(Problem set)
1. Answer these questions using the article about Kamila Valieva's doping case:
(a) How old is Kamila Valieva?
(b) Which Russian newspaper reported that she tested positive?
(c) What did her lawyers argue caused the positive test?
2. Print the part of the article about Kamila Valieva's doping case from "EXPLAINER: The drug" to "violation. (AP Photo/Natacha Pisarenko)", word for word.
3. Carry on the article about Kamila Valieva's doping case, starting right after its last sentence.

Quoted passage Block Start

SPORTS

EXPLAINER: The drug behind Russia’s Olympic doping case

Feb 15, 2022, 8:08 AM | Updated: 8:09 am
Valieva Russian doping...
Kamila Valieva, 15, of the Russian Olympic Committee, reacts after the women's team free skate program during the figure skating competition at the 2022 Winter Olympics, Monday, Feb. 7, 2022, in Beijing. Valieva is at the center of the biggest doping story of the Beijing Games after the Russian newspaper RBC reported that the figure skater tested positive for a banned heart medication before the Olympics. Valieva is a “protected person” according to the World Anti-Doping Code, which includes athletes who have not yet turned 16 at the time of a doping violation. (AP Photo/Natacha Pisarenko)
(AP Photo/Natacha Pisarenko)

BEIJING (AP) — Kamila Valieva was back on the Olympic ice at the Beijing Games for the individual competition Tuesday, skating hours after details of her legal defense in a doping case were revealed.

Lawyers for the 15-year-old Russian figure skater argued contamination from heart medication her grandfather was taking caused the positive test in a sample taken weeks before the Olympics opened.

Quoted passage Block End
Extracted material Block Start

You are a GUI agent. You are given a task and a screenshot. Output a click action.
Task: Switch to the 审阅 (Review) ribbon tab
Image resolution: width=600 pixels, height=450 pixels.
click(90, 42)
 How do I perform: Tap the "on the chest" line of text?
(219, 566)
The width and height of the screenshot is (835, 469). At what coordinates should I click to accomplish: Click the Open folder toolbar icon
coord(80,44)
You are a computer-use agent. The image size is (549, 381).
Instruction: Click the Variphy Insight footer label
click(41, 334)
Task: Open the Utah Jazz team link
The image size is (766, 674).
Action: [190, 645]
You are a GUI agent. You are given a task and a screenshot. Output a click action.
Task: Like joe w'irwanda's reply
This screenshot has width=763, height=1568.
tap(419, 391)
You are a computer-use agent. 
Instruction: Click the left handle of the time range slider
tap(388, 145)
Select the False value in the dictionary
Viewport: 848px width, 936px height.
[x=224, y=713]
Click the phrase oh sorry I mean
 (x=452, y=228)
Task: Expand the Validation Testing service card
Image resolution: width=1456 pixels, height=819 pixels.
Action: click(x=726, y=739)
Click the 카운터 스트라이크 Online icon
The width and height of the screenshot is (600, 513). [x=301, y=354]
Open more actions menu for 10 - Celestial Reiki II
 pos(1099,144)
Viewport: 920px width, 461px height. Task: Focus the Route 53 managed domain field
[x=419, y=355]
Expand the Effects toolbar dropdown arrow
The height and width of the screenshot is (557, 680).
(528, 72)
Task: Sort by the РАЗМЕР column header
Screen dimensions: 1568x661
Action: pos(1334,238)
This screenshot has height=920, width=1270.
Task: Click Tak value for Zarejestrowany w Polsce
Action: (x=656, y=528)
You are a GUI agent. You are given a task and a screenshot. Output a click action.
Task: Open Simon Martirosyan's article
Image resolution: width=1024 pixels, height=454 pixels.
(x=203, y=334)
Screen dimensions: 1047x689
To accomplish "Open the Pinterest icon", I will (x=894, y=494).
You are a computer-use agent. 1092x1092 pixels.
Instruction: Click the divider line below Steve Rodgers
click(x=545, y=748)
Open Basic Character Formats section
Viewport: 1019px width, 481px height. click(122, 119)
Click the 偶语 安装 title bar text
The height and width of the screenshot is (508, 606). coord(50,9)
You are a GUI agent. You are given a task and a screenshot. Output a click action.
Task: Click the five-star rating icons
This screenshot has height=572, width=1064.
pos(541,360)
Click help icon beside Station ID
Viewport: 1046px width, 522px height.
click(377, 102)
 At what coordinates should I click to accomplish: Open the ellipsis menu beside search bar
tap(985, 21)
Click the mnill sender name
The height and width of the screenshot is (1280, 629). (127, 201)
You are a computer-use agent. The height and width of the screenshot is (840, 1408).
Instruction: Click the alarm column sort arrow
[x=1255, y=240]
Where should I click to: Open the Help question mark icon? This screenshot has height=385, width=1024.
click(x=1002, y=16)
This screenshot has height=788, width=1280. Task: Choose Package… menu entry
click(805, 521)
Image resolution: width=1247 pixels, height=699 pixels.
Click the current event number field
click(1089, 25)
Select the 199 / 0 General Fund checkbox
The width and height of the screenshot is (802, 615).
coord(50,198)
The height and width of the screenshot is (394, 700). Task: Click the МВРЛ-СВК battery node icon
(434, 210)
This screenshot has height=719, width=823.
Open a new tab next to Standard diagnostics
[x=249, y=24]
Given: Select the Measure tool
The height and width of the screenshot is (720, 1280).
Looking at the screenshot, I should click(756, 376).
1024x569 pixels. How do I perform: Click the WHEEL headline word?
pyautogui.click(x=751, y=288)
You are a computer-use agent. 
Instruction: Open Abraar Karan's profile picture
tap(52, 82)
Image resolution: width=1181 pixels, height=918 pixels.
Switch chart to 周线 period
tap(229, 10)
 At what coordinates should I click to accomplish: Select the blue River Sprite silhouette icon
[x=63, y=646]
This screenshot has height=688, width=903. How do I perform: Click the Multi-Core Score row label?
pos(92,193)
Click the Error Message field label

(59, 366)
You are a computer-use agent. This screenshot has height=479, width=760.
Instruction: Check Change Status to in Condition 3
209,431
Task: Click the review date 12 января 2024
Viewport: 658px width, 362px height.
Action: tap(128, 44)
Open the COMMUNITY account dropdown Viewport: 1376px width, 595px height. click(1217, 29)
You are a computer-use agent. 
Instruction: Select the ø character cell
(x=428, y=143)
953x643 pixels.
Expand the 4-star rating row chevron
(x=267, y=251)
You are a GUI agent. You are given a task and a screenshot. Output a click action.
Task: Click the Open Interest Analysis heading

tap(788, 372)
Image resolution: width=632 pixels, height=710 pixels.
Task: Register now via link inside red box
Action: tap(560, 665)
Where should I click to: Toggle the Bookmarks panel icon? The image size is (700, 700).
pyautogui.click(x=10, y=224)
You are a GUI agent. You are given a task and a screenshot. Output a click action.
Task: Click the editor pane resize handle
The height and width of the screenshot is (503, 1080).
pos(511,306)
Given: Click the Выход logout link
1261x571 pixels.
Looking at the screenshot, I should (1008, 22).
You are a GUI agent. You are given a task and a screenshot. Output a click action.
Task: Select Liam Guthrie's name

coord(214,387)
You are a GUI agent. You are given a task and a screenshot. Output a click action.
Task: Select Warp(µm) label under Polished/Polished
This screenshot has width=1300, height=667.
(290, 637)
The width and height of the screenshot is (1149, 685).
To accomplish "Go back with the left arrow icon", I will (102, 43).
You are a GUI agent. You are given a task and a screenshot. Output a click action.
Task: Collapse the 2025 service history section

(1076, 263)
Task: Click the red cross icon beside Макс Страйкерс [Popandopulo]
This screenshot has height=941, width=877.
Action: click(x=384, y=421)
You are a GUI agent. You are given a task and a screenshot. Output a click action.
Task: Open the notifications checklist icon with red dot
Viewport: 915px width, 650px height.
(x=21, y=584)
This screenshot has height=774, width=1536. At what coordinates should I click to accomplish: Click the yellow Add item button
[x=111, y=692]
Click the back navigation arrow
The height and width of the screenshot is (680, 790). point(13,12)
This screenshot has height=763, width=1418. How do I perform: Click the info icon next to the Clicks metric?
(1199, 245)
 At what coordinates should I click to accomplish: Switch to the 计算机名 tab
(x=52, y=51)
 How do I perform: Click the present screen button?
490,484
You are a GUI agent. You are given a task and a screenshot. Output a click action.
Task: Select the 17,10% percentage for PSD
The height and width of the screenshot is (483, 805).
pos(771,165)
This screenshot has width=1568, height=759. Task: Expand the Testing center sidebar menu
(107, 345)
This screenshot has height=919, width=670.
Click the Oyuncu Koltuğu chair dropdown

Extracted material Block End

(Results of the tasks)
1.
(a) 15
(b) RBC
(c) Contamination from heart medication her grandfather was taking

2.
EXPLAINER: The drug behind Russia’s Olympic doping case

Feb 15, 2022, 8:08 AM | Updated: 8:09 am
Valieva Russian doping...
Kamila Valieva, 15, of the Russian Olympic Committee, reacts after the women's team free skate program during the figure skating competition at the 2022 Winter Olympics, Monday, Feb. 7, 2022, in Beijing. Valieva is at the center of the biggest doping story of the Beijing Games after the Russian newspaper RBC reported that the figure skater tested positive for a banned heart medication before the Olympics. Valieva is a “protected person” according to the World Anti-Doping Code, which includes athletes who have not yet turned 16 at the time of a doping violation. (AP Photo/Natacha Pisarenko)

3.
The argument was made at the Court of Arbitration for Sport hearing late Sunday night, according to IOC member Denis Oswald, a veteran sports lawyer and judge in previous Russian doping cases.

Oswald confirmed lawyers for Valieva “presented elements that brought some doubts about her guilt” — a factor which helped persuade the three CAS judges to let her continue to compete at the Olympics.

Valieva is favored to add the Olympic title Thursday to the team gold she won with the Russians last week. Neither medal will be presented in Beijing by the IOC because the Olympic body is waiting for the longer-term investigation of her doping case to play out.

Here’s a look at what we know about Valieva’s legal issues.

WHAT IS THE DRUG?

Trimetazidine is a metabolic agent that can help prevent angina attacks if used as an “add-on treatment,” according to the European Medicines Agency.

It can increase blood flow efficiency and improve endurance — both crucial to any high-end athletic performance.

The European agency recommended in 2012 that doctors no longer prescribe trimetazidine for “tinnitus, vertigo and visual-field disturbances.”

It is on the prohibited list managed by the World Anti-Doping Agency in the category of “hormone and metabolic modulators.”

DOES IT WORK?
The drug shows a small improvement in exercise tolerance for older patients who already have severe heart disease, doctors in Russia told The Associated Press.

“The medicine wasn’t, of course, tested on athletes, and it wasn’t designed for athletes,” said Dr. Anton Rodionov, a prominent cardiologist in Moscow.
Alexei Erlikh, head of cardiac ICU at Moscow Hospital No. 29, said trimetazidine was once heavily promoted in the country by a manufacturer so “its use in Russia is catastrophically huge.”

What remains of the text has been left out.